I'm slightly confused as to how this loop even executes:

  • f should be zero initialized, I think (otherwise reading it is Undefined Behaviour)
  • (h is also zero-initialized, so all fields are zero - note that : is not for initializers in C, it's for bitfield widths)
  • So the loop should not be entered - the condition is 0, so falsey.
  • So between line 20 and 21, h should have the values it started with, i.e. all values zero
  • Which would make the if statement false, as 0 != 0 - 0 * 0 should be false, right?

So I'm overall confused about how this case can print 1exit 0.

Indeed I tried the program on my linux machine, with clang-14, and it doesn't print anything and exits 0.

23

This comment is misleading. h.d is 9 (or it's 0, these are the only two values assigned to it). - the : is not an initializer, it declares a bitfield.

On first reading, I did think that the print was reachable, but I'm no now convinced it is not (see my other comment).

WiP (Update testcases and fix failing testcase)

Update the printf for types

Missing testcase printf fix

@lenary

Hi,

Thanks a lot for the help on these testcases. I have updated the PR and the pre-merge checks seem to pass now and I have taken into account the CGExprConstant testcase comment. Please let me know if they are now ready to be merged.

Thanks
Arindam

lenary added inline comments.Aug 12 2022, 12:59 PM
SingleSource/UnitTests/testcase-InstCombine-1.c
23

Given the output doesn't include the "1", this comment should be deleted, as it's evidently *not* reachable.

arindamsharma8 marked an inline comment as done.Aug 12 2022, 1:01 PM
arindamsharma8 added inline comments.
SingleSource/UnitTests/testcase-InstCombine-1.c
23

Apologies! Not sure how this comment stayed in! Will be removed in upcoming patch

arindamsharma8 marked an inline comment as done.

Remove inaccurate comment

Add original source for testcases

SingleSource/UnitTests/testcase-InstCombine-1.c
4

Original source : PR tree-optimization/79737

SingleSource/UnitTests/testcase-Value-1.c
3

Original source : corpus/pr77766.c

arindamsharma8 added inline comments.Aug 16 2022, 2:38 AM
SingleSource/UnitTests/testcase-Expr-1.c
7

Original source :

/* corpus/00147.c */
/* Taken from: https://github.com/c-testsuite/c-testsuite */

lenary accepted this revision.Aug 16 2022, 2:45 AM

I'm happy with this.

I don't know if you'll need to include the source info for these fuzzed/reduced tests into code comments. I'll let @afd decide on that.

This revision is now accepted and ready to land.Aug 16 2022, 2:45 AM
afd added a comment.Aug 30 2022, 12:14 AM

@lenary Thanks for approving - I'm happy with what the test cases currently say about the original source (they give a brief note).

Would you be OK to land these?

Many thanks!

I'm finally getting back to landing this. @arindamsharma8 what name and email would you like me to use in git's Author field?

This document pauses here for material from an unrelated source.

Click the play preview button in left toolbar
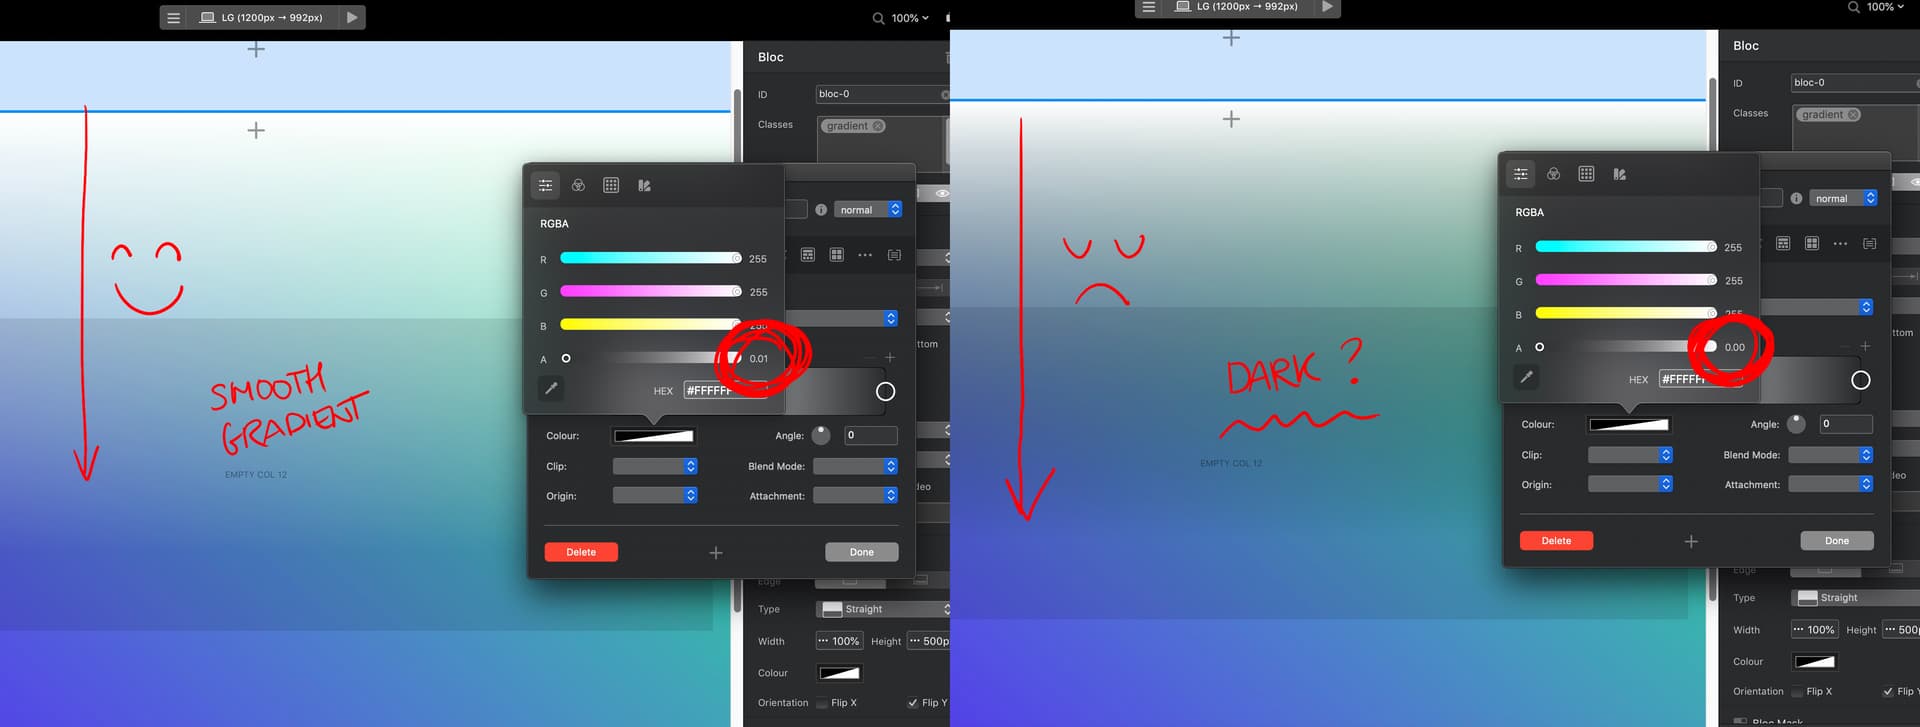Image resolution: width=1920 pixels, height=727 pixels. tap(351, 17)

I'm finally getting back to landing this. @arindamsharma8 what name and email would you like me to use in git's Author field?

Hi Sam,

Thanks for the help!
You can use the following details:
Name: Arindam Sharma
email: arindam.sharma@imperial.ac.uk

Thanks
Arindam

This revision was landed with ongoing or failed builds.Oct 11 2022, 5:27 AM
This revision was automatically updated to reflect the committed changes.